LabVIEW

multimeter cannot be used to measure position from pulse encoder.

you can turn the analog signal into a digital one by comparing it to a threshold value (e.g. is this array of analog values greater than "2" --> outputs an array of Boolens).  The logic to turn that into a count is

1] check to see if either channel has changed state

    a] if so, compare the current value of channel "A" to the past value of "B"

       i] if A(i)=B(i-1) then increment a counter variable

       ii] if A(i)<>B(i-1) then decrement

    b] if A and B both have not changed state, do nothing to the counter variable

3] the rate of change of the counter variable is your speed in counts/unit of time

4] use the quotient/remainder function and your "tick counts per rev" to get position or integer number of revs.

ok, so your answer seems really helpful. though im really new to labview so can you be a little more specific regarding the functions i should use? 

by the way, is there a way that labview can "figure out" the threshold value by itself ?

and how do i calculate the rate of change?

should i use a for loop for all of this ?

thank you very much 🙂 

The first questions are: Can the mulitmeter read two channels and do it fast enough to capture all the transitions?

If you can capture the data, look at the Min and Max of the array of data.  Make the threshold be midway between them.

Lynn

Lynn -- good point about the speed of the meter.  Re: the averagin the min and max, I like to plot the data and visually pick the threshold (or use statistics) as a single point of noise in the min or max direction can significantly skew the min or max reading.

Sitz -- what kind of hardware are you using to get the data into LabVIEW? Please let us know the DAQ hardware and the meter you mentioned.

Yes, you would use a FOR loop and shift registers to do the logic surrounding the count.

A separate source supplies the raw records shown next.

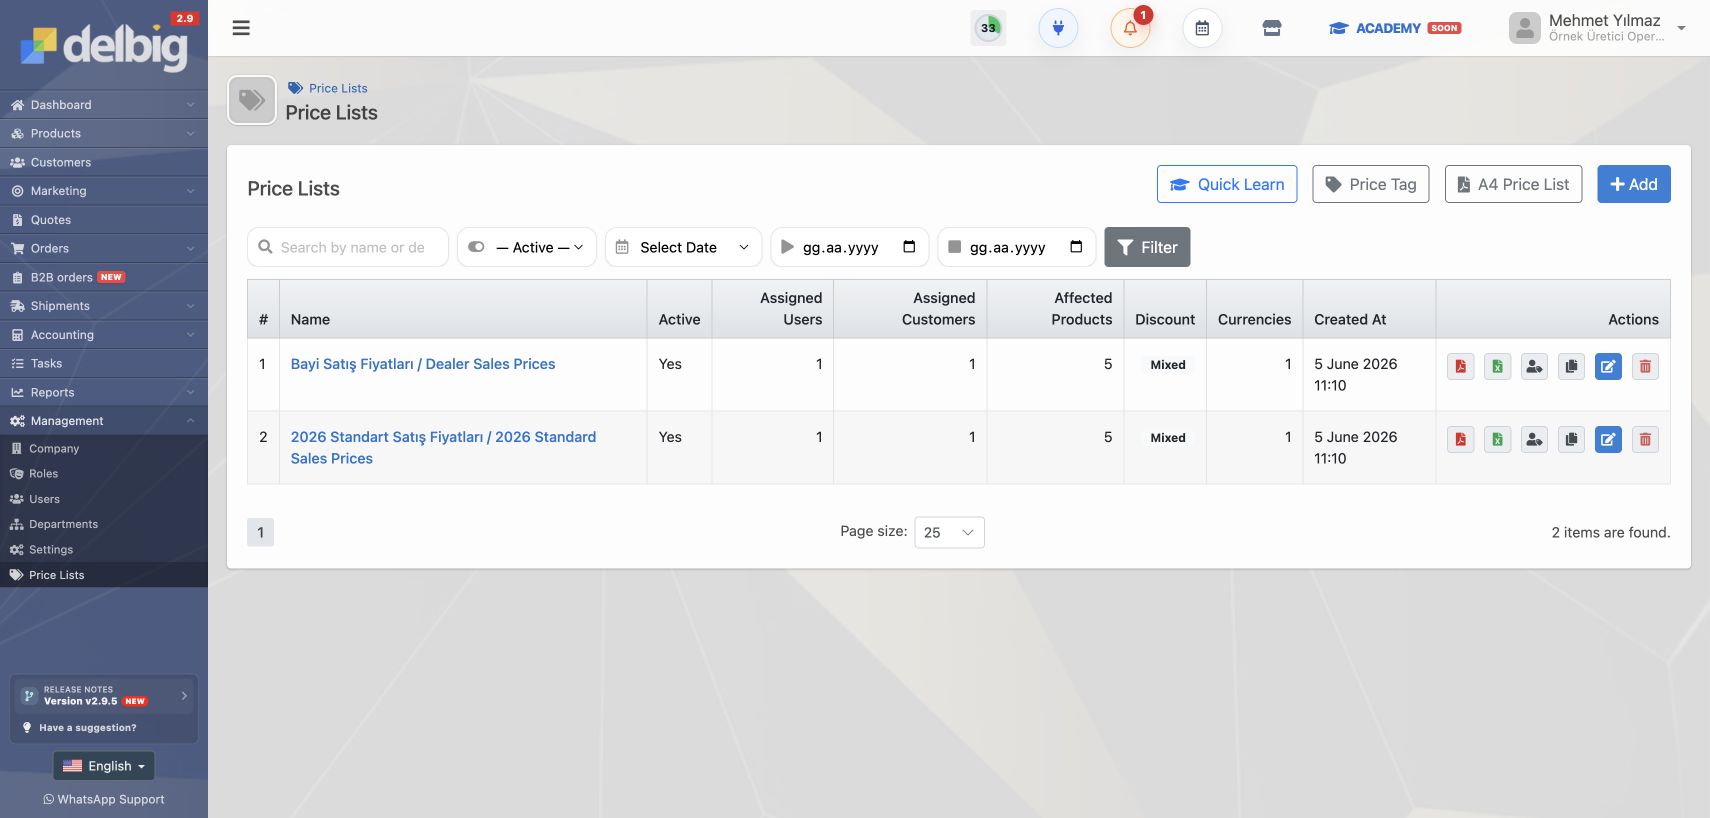Collapse the Management menu section
The height and width of the screenshot is (818, 1710).
pos(104,421)
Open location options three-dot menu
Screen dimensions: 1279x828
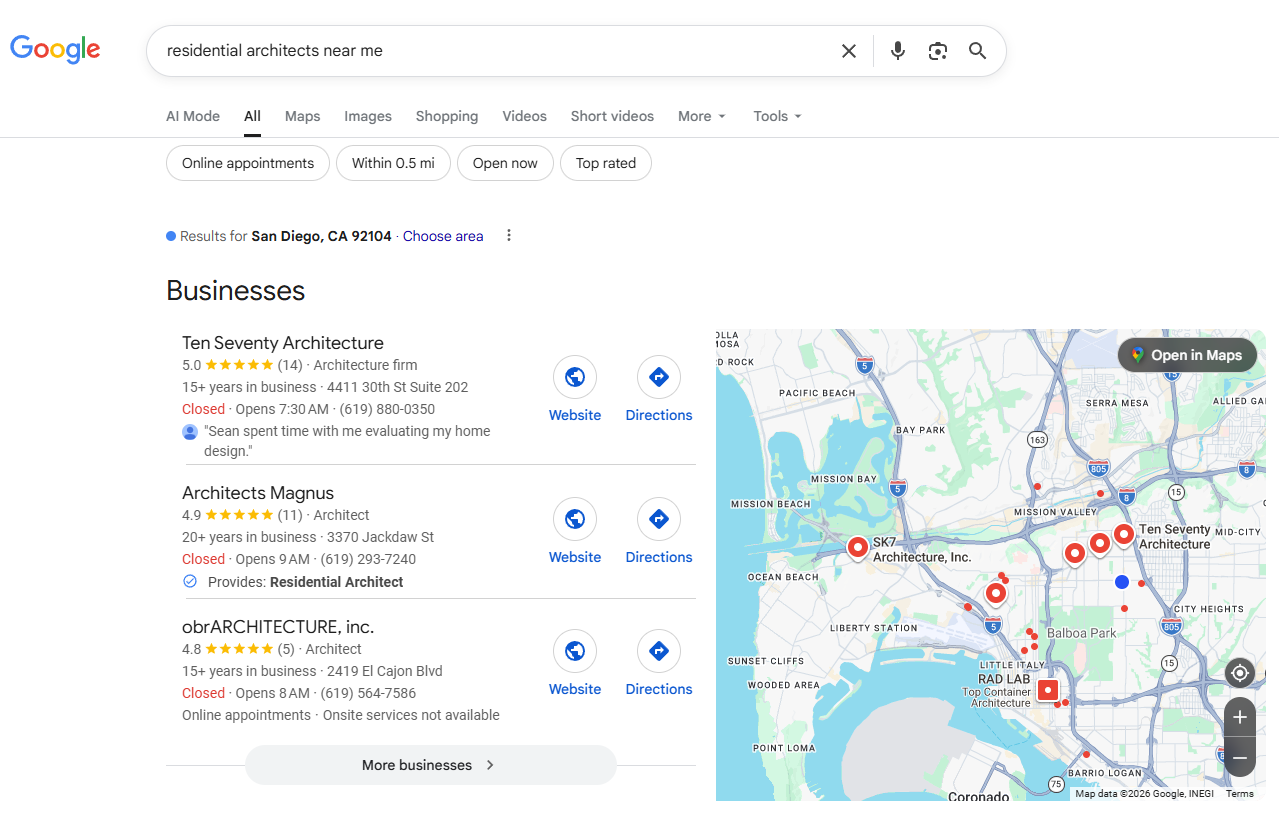(x=509, y=236)
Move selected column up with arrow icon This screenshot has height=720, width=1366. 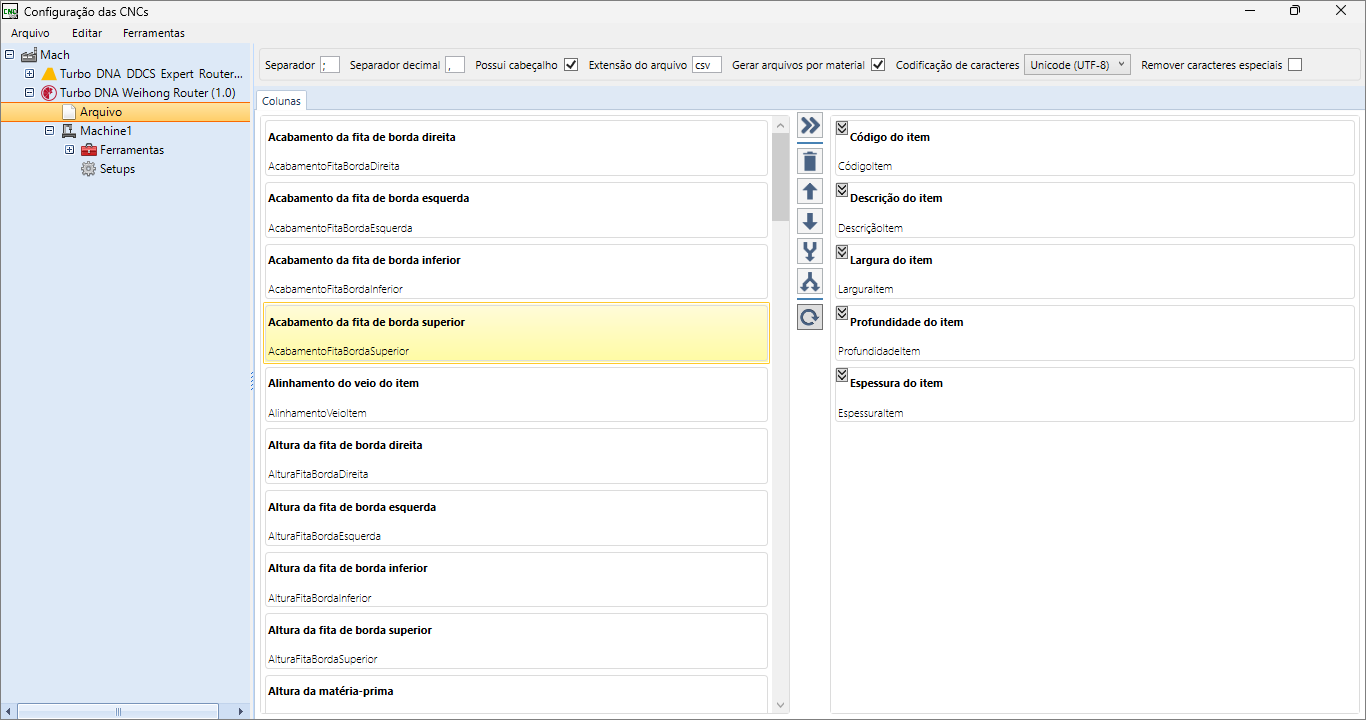click(x=810, y=191)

I've attached a VI, all set up to act as a sub-VI in your program if you can get the analog data in as an pair of arrays.   I sounds like you're new to LabVIEW -- please take the time to understand what I did and why. 

As for rate of change, it is the change in "count" divided by the change in "time".  Literally (countEnd-countBegin)/(timeEnd-timeBegin) to get the average rate of change over the entire time interval in question.  It's up to you to convert the count into something meaningful (e.g. use "200 counts per revolution" to convert the "count" data into "revolutions" data).

Haven't had a chance to look at the specs thouroughly, but from your mention of GPIB I'm guessing you're transferring the analog data that way.  As for 2000 samples/second being enough, that would depend on the motor speed you are trying to quantify and the number of encoder ticks per revolution.   The higher the speed, the faster you'll need to sample to accurately describe the signal.  Same for encoder resolution -- more ticks means a higher sample rate required for a given motor speed.

I will save the VI as <=2009 and re-post later.